Proposed nonphosphorylative Entner-Doudoroff pathway in Picrophilus torridus in comparison to the proposed branched Entner-Doudoroff pathway in Sulfolobus solfataricus. Enzymes and the genes encoding these enzymes and the promiscuous activities of GDH, GAD, KDGA, KDGK, and KD(P)GA are indicated.
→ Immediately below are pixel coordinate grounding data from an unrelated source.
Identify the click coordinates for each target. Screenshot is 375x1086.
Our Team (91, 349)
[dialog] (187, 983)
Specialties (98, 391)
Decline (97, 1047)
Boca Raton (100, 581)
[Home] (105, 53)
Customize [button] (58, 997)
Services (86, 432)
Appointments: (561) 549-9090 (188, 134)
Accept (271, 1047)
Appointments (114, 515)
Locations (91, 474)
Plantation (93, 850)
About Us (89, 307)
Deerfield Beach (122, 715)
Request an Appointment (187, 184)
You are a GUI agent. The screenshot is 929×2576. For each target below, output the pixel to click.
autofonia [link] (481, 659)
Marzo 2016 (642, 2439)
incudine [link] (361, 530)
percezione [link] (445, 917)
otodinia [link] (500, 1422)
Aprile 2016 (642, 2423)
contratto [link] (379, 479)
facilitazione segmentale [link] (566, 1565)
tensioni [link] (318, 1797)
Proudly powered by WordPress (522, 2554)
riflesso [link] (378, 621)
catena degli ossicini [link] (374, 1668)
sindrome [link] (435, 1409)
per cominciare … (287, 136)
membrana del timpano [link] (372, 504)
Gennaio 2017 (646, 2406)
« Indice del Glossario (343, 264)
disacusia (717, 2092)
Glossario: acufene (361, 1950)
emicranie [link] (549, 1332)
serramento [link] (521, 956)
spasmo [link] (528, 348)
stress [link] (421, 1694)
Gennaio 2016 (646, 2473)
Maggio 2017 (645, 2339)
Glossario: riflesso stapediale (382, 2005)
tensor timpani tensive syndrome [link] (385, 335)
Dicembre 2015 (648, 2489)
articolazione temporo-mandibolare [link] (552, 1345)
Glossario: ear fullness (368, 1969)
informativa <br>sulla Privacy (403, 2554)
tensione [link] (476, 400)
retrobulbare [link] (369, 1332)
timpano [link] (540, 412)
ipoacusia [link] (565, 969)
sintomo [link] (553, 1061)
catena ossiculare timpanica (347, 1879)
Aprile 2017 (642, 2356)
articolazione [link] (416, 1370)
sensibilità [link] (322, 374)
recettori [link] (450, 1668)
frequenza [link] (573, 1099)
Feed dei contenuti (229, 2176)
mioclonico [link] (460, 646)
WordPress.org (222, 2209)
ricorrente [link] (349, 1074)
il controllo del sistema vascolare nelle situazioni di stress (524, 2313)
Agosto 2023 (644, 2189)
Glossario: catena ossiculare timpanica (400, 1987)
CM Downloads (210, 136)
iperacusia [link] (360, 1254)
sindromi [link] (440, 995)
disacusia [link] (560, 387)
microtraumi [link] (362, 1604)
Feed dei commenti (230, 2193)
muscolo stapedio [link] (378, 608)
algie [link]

Abbreviations: GDH, glucose dehydrogenase; GAD, gluconate dehydratase; KDG, 2-keto-3-deoxygluconate; KDGal, 2-keto-3-deoxygalactonate; KDGA, KDG-specific aldolase; GADH, glyceraldehyde dehydrogenase, GLK, glycerate kinase (2-phosphoglycerate forming); ENO, enolase; PYK, pyruvate kinase; KDGK, KDG kinase; KDPG, 2-keto-3-deoxy-6-phosphogluconate; KDPGal, 2-keto-3-deoxy-6-phosphogalactonate; KD(P)GA, bifunctional KDGKDPG aldolase; GAPN, nonphosphorylative glyceraldehyde dehydrogenase; GAOR, glyceraldehyde oxidoreductase; PGM, phosphoglycerate mutase.